La necesidad de ser amado es el tema central del narcisismo. También lo es del populismo. Y cuando Nicolás Maduro, obsequioso en su cuidado del pueblo del sector Villa Rosa del municipio García de Nueva Esparta (estaba, nada menos, que regalando casas de la Misión Barrio Nuevo Barrio Tricolor), escuchó el sonido de las cacerolas y sintió el estruendoso rechazo de la población, no pudo impedir ser presa de un ataque de rabia narcisista.
No hay peor pifia, desde el punto de vista político, que abalanzarse con guardaespaldas sobre indefensos habitantes de un pequeño y depauperado pueblo, pero tan sólo un día antes el Presidente de la República había tenido la desdicha de escuchar y ver a un millón de personas pidiendo a gritos revocar su mandato, rechazándolo. No ser amado ni querido es una experiencia traumática en la vida de los individuos.
El amor no correspondido es el tema de las grandes tragedias. Pero ¿cómo será la sensación de desamor amplificada e intensificada por el repudio de millones de personas, por la repulsa de una nación entera?
En su ensayo Psicología de masas y análisis del Yo, Sigmund Freud analiza los procesos de proyección y transferencia de las heridas narcisistas que llevan a la identidad entre el líder y la masa. Con Chávez esta dinámica se dio como calco de librito.
Maduro, sin embargo, no sólo heredó una posición difícil de reproducir -el liderazgo carismático no es fácilmente transferible- sino que como continuador del proceso revolucionario se vio obligado a asumir totalmente la culpa del deslave nacional producido por las perversas políticas del castro-chavismo.
Las complejidades psicológicas del narcisismo y la constitución del sujeto populista tendrán consecuencias en el desenlace político de los próximos tiempos.

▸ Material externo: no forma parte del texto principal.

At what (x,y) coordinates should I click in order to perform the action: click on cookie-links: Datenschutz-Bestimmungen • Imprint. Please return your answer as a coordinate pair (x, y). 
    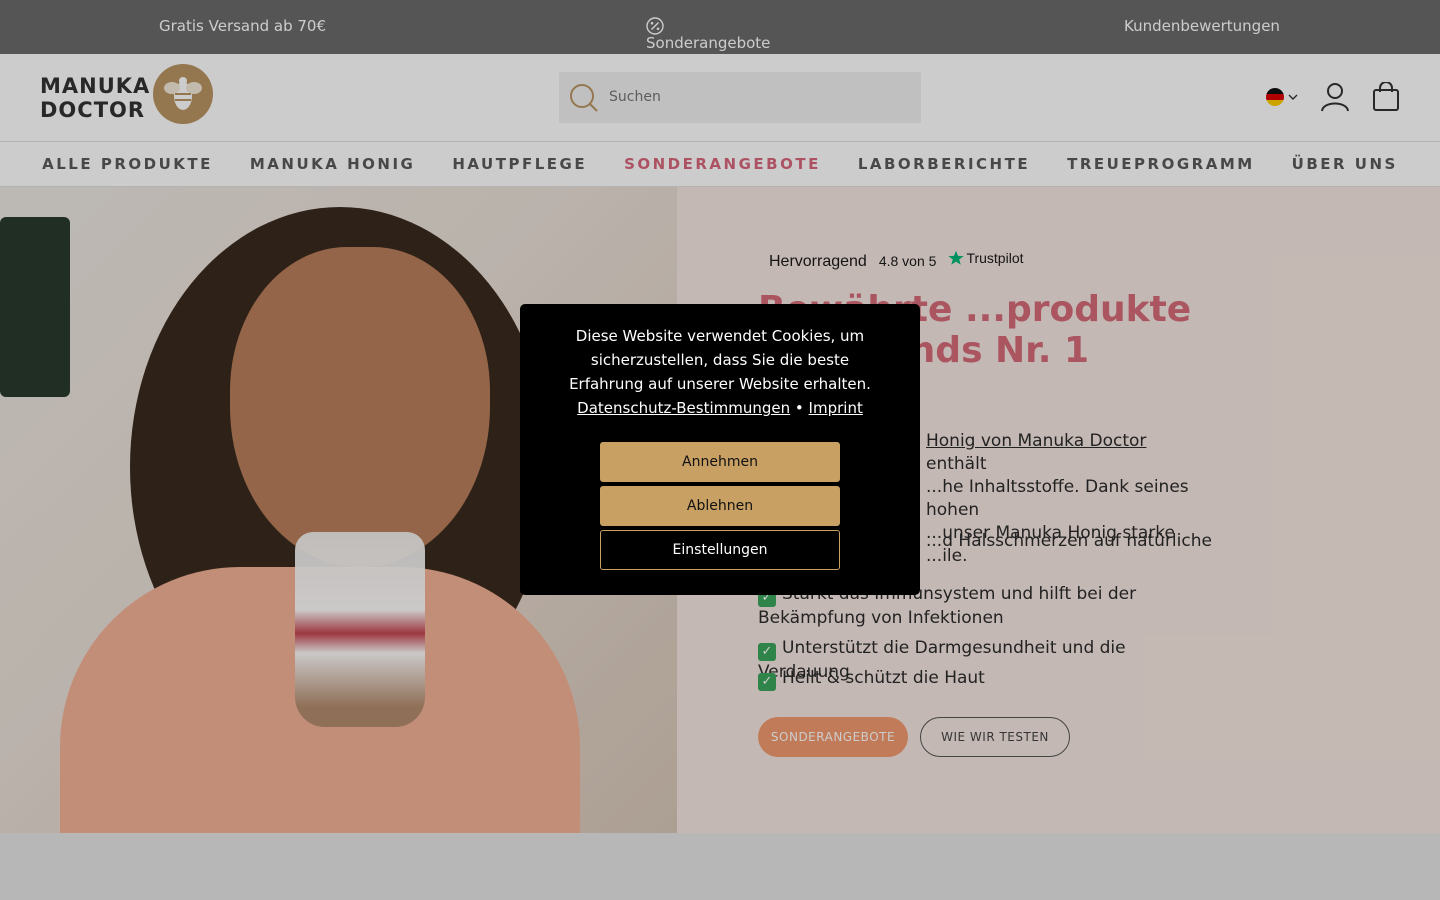
    Looking at the image, I should click on (720, 408).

En sujetos con un Súper-yo débil y capacidad de autocrítica limitada, como es el caso de Nicolás Maduro, la frustración, la rabia y el resentimiento por no ser valorado ni querido conlleva a la intensificación del deseo de dominio. En el narcisismo patológico, el sentimiento de rechazo aumenta la voluntad de poder. El individuo intenta conseguir el amor del otro, convencerse de que es querido, a cualquier precio, sometiendo a las personas e incluso destruyéndolas si se resisten. La diferencia entre el régimen revolucionario y la democracias es que los revolucionarios creen que el orden social y todo lo que existe es producto de la voluntad del Yo. Un Yo primitivo consumido en su propia vanidad narcisista.